The Center for Open Science (COS; http://cos.io) is a non-profit technology organization dedicated to improving the alignment between scientific values and scientific practices. Open source software developed by COS – such as the Open Science Framework (OSF; http://osf.io ) – is free to all scientists worldwide with the goal of supporting new discoveries that can change the world.
Improve Search Performance
- Gain 5x faster query response time
- Handle searches across 215,000 documents
- Boost relevance of search results
Increase developer productivity
- Easily scale to meet any demand
- Add new search features in minutes
- Add search to prototypes in under one hour
Currently 6,000 scientists utilize OSF, which is part network of research materials, part version control system, and part collaboration software. It is a Web service that integrates with the scientist’s daily workflow, helps document and archive materials and data, facilitates data sharing, and enables transparency. With the OSF, users can create and manage scientific research projects, collaborate with other researchers, and make project data publicly accessible. In just over one year of operation, users have downloaded 215,000 available documents.
"Solr was used in production as the search engine for OSF before implementing Elasticsearch," recalled Fabian von Feilitzsch, a summer intern (and soon to be full-time developer) at COS. "We are rapidly prototyping many new features and products. But Solr added a lot of complexity and overhead that prevented us from integrating search into our prototypes. It wasn’t worth the time."
COS replaced Solr with Elasticsearch as the primary search engine for all internal and external content on OSF. All registered users and components of projects are indexed by Elasticsearch and searchable through the search bar on osf.io, and through OSF's API.
"We have an increasing amount of content in the system," said von Feilitzsch. "In addition, scientists are specialists that know exactly what type of content they want. Elasticsearch helps them find content on OSF much faster." von Feilitzsch points out that OSF searches in Solr took about 250 milliseconds, while Elasticsearch takes only 50 milliseconds – a 5x improvement in query response time.

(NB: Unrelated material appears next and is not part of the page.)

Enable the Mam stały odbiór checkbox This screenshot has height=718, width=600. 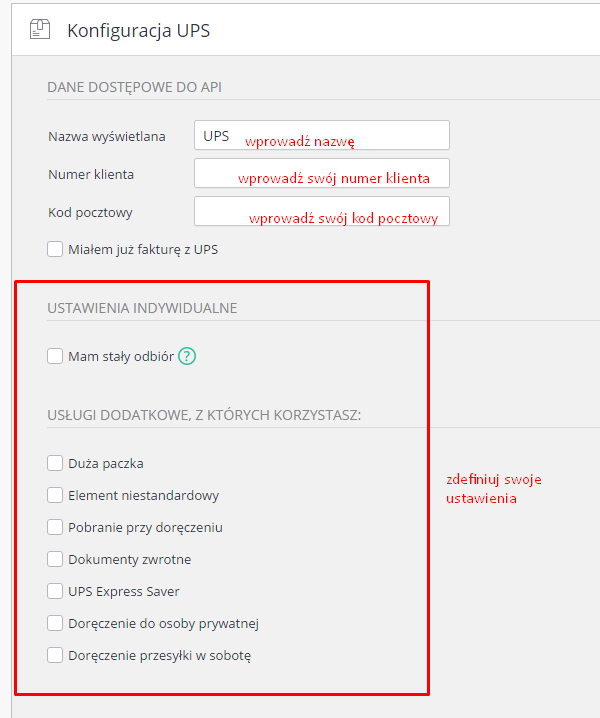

"We tested Elasticsearch with 50,000 to 100,000 documents and did not see any slow down of performance," he added. "The key factor for us is speed of delivery to end-users. Elasticsearch delivers this value to us."Additionally, von Feilitzsch noted that easy scalability is a major advantage of Elasticsearch. COS can quickly spin up several Elasticsearch nodes to deliver infinite horizontal scalability.
OSF is a highly modular system, COS develops all tools and features with a plug-and-play design. As OSF evolves, the COS development team adapts by continuously adding and removing components, which requires easy interaction with the search engine. Elasticsearch meets this need for flexibility.
With Elasticsearch, it is very easy to integrate search into any prototype. We recently prototyped a new service and integrated Elasticsearch in less than one hour. It is absurdly easy. Because search is so much simpler with Elasticsearch, it is easier to add additional features to the search engine and to keep up-to-date with changes happening on the backend of OSF. This was much more difficult with Solr, when we had to manually define everything that we were changing.
"Elasticsearch is a means of delivering on the promise of providing better, more professional tools to scientists," said Andrew Sallans, Partnerships, Collaborations, and Funding at COS. "We are building this environment where people can store, manage, and share all of this content, but in order for them to want to use OSF, it must be a desirable environment to work in. Elasticsearch helps us improve the user experience for both the scientists producing the research and the users consuming the data."
By easily adding more features, COS not only gains development productivity but also enhances the user experience. Improving the search query speed is also an important augmentation of the user experience. In addition, Elasticsearch capabilities such as filtering and boosting increase the relevance of search results, consequently improving the user experience.
"We could have stayed with Solr, but it made our lives harder, and the user experience was not as good," von Feilitzsch concluded. "Elasticsearch raised the bar on both sides, bringing value to us, our users, and of course to our mission as a result."